Search code examples
dagster

Reduce a partitioned asset to a single data frame


I have a software defined asset that compares a (very) large set of partitions to a single small data frame. I've made a toy explainer that shows the situation:

partitions = dagster.StaticPartitionsDefinition(["a", "b"])

@dagster.asset(partitions_def=partitions)
def large_dataframes(context):
    return pd.DataFrame(np.random.randint(0,100,size=(100, 4)), columns=list('ABCD'))

@dagster.asset
def small_dataframe(context):
    return pd.DataFrame(np.random.randint(0,100,size=(100, 4)), columns=list('DEFG'))

@dagster.asset(partitions_def=partitions)
def one_df_filtered_by_the_other(context, large_dataframes, small_dataframe):
    return large_dataframes.join(small_dataframe, rsuffix=".")

which is great; works a treat. Clear and easy to read (in general: loving dagster).

However, now the output of the third asset is a partitioned data frame, even though in practice many of the partitions are going to be empty and the non empty ones are going to be teensy.

Ideally, I'd like to "reduce" the partitions to a single data frame, which itself becomes a new asset I can depend on downstream.

The way I'm doing it, though, feels like a hack and although it seems to be working, I can't shake the sense that I'm missing something. What I've noticed is that if you forget the partitions_def the asset shows up as a dictionary of dataframes. So I can "reduce" them like this:

@dagster.asset
def reduce_to_unpartitioned(context,one_df_filtered_by_the_other):
    return pd.concat(one_df_filtered_by_the_other.values())

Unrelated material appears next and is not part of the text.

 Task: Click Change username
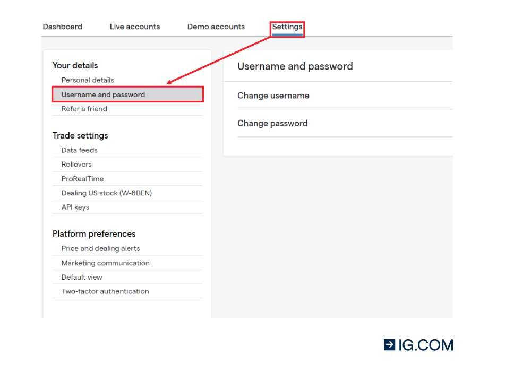[x=273, y=96]
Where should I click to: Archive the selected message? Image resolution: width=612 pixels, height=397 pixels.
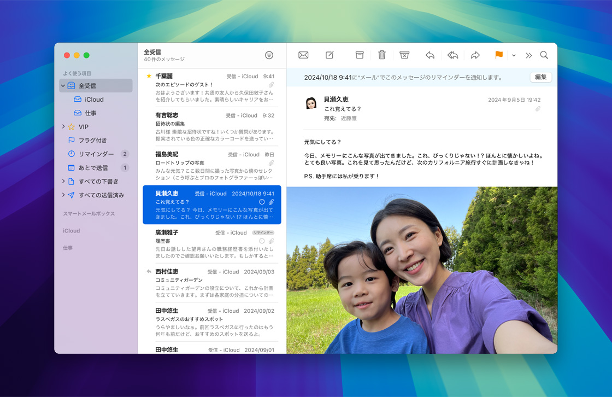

I'm quite nervous though when I get the real thing into production, and the number of partitions is in the hundreds or thousands, whether or not this will behave as I hope, mostly because I've not been able to find an "official" approach in the docs.

Does the above look right? Is there a better way?


Solution

  • Your proposed solution is correct as of v1.3.4 of dagster. The dictionary you're seeing is the behavior of the default UPathIOManager when loading a partitioned input asset in an unpartitioned run. This can also be customized by providing your own IO manager.

    I think our docs are a little weak on partitioned IO management, but partitions generally are a heavy area of development so our docs will improve here in the coming months.